Nobel de la paix à l'organe de lutte contre les armes chimiques

Le prix Nobel de la paix 2013 a été attribué vendredi à l'Organisation pour l'interdiction des armes chimiques (OIAC), qui supervise la destruction de l'arsenal chimique syrien. Ce choix marque un retour aux sources du prix, traditionnellement attribué à des acteurs du désarmement.

L'OIAC, qui a pour mission d'éliminer tous les arsenaux chimiques de la planète, s'est imposée face à l'adolescente pakistanaise Malala Yousafzai, qui faisait figure de grande favorite.

Le comité Nobel norvégien a saisi l'occasion pour enjoindre aux rares Etats réfractaires d'adhérer à la prohibition de ces armes dévastatrices. Il a invité les grandes puissances militaires, Etats-Unis et Russie en tête, à accélérer la destruction de leurs stocks, "en particulier quand ils demandent à d'autres, comme la Syrie, de le faire", selon son président Thorbjörn Jagland.

Un "événement historique"

"Nous avons maintenant l'occasion de nous débarrasser de toutes les catégories d'armes de destruction massive (...). Y parvenir serait un grand événement historique", a-t-il ajouté.

L'OIAC est sous les feux de l'actualité depuis qu'elle a été chargée par une résolution du Conseil de sécurité de l'ONU, le 28 septembre, de superviser le démantèlement d'ici au 30 juin 2014 de l'imposant arsenal chimique du régime syrien de Bachar al-Assad.

Fondée en 1997 à La Haye, l'organisation est chargée de mettre en oeuvre la convention sur l'interdiction des armes chimiques (CIAC), signée le 13 janvier 1993.

Succès de l'OIAC

Cette convention est un rare exemple de succès dans les efforts de désarmement mondial puisqu'elle rassemblera 190 pays avec l'adhésion annoncée de la Syrie. Seuls six Etats, parmi lesquels Israël et la Corée du Nord, ne l'ont pas signée ou ratifiée.

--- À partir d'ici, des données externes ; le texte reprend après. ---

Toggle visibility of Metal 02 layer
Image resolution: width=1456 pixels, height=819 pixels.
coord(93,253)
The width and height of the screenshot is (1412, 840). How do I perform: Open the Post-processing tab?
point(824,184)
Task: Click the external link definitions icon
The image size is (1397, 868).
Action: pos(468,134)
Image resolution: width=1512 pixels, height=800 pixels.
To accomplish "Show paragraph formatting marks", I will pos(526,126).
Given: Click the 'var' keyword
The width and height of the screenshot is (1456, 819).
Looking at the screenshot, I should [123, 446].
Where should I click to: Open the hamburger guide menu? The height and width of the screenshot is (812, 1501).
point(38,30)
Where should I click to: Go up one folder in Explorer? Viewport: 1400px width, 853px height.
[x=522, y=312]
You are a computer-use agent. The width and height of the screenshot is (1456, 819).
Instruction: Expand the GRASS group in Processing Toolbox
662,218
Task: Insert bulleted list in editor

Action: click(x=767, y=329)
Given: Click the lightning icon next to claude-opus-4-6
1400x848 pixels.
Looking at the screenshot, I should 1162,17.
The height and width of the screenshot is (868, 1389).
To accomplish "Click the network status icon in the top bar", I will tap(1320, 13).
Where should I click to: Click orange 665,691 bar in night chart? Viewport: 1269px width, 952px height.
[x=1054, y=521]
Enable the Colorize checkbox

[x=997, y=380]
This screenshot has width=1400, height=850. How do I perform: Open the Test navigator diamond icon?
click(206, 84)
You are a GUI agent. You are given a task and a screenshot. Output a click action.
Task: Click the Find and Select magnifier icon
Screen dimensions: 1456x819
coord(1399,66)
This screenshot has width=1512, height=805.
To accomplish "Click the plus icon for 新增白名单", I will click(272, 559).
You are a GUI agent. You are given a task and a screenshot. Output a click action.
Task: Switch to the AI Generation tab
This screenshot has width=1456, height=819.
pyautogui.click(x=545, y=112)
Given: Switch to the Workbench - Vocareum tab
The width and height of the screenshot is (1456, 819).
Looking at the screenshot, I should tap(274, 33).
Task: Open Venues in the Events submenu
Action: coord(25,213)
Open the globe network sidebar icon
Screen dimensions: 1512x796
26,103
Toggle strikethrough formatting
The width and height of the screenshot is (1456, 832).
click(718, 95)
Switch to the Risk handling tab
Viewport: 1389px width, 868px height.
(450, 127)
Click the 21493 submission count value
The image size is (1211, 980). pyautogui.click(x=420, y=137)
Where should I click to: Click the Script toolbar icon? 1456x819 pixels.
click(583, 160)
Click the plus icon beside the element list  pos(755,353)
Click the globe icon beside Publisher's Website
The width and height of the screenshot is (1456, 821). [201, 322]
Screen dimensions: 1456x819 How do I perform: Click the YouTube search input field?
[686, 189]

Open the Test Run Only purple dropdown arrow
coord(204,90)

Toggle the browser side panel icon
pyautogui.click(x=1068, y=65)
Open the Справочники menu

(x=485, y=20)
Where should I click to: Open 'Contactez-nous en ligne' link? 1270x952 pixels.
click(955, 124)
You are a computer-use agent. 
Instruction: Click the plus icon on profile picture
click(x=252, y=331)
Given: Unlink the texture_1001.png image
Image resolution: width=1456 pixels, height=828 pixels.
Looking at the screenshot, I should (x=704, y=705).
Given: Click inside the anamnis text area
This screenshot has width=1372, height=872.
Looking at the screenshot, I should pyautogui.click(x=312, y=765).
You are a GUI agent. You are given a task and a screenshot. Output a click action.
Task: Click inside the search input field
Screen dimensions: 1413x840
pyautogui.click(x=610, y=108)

"Par essence, nous oeuvrons pour la paix. Et pas simplement pour la paix, mais aussi pour le renforcement des normes humanitaires", a déclaré Malik Ellahi, conseiller politique auprès du directeur général de l'OIAC.

L'organisation emploie un demi-millier de personnes et dispose d'un budget annuel de moins de 100 millions de dollars. "Je suis certain que cela va encourager nos équipes afin qu'elles démontrent plus encore ce qu'elles peuvent faire pour la paix et la sécurité mondiales", a réagi son directeur général, Ahmet Uzumcu.